Dr Anjali Amin, an endocrinologist at Imperial College Healthcare NHS Trust, adds that while protein may not directly boost metabolism, it is the macronutrient that promotes the greatest feeling of fullness, aiding appetite control.

Move More, Sleep Better, Manage Stress

Exercise, particularly resistance training, is vital for building and maintaining muscle mass, which supports metabolism. This is especially important for women post-menopause, as declining oestrogen affects bone health, and for those using weight-loss injections, where up to 40% of weight lost can be muscle. However, Cavan is clear: "If you want to lose weight, exercise does not do it. Focus on what you eat." He still advocates movement, like walking, to burn extra energy.

He also suggests making your workspace "inefficient" to avoid sitting for more than an hour at a time, as prolonged sitting can cause metabolism to drop into a conservative "sleep mode."

Managing stress is another critical pillar. The stress hormone cortisol raises blood glucose and insulin, harming metabolic health. Stress can also trigger comfort eating and sugar cravings. "Poor sleep adds into that," Cavan explains. "When we sleep, cortisol levels naturally plummet. If sleep is disturbed, they stay elevated."

The Non-Negotiable: Seven to Nine Hours of Sleep

Professor Ray emphasises that circadian rhythm is fundamentally tied to energy metabolism. He states that between seven and nine hours of sleep per night is necessary for adults, yet over 50% likely aren't achieving this. Sleep deprivation can shift metabolism closer to a pre-diabetic state within just a few nights. It also affects food choices and satiety, leading to weight gain that further disrupts sleep—a harmful cycle.

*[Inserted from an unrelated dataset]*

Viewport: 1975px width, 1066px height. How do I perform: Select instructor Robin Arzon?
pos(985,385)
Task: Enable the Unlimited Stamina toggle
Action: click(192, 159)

Ray highlights the impact of shift work, practised by about one in five in the UK, which dramatically increases obesity and diabetes risk. To support circadian rhythm, he recommends exercising early in natural daylight.

Dr Cavan also advises time-restricted eating, such as finishing your evening meal by 7pm, to allow for a prolonged overnight fast. This helps lower insulin levels and promotes fat burning.

Cautious Use of Tech and Recognising Imbalances

On the rise of home hormone testing technology, Dr Amin cautions that while it raises awareness, it can oversimplify a complex system and cause unnecessary anxiety. For individuals without diabetes, continuous glucose monitors have not been shown to offer scientific benefit and may lead to restrictive eating patterns.

She advises being alert to unexplained changes like persistent fatigue, unintended weight changes, temperature intolerance, or menstrual irregularities, which could signal a hormonal issue. For conditions like type 2 diabetes, lifestyle interventions focusing on diet and exercise can be highly effective first steps.

The overarching message from experts is clear: small, consistent changes in sleep, diet, movement, and stress management can have a profound impact on your hormonal and metabolic health, offering a powerful route to improved long-term wellbeing.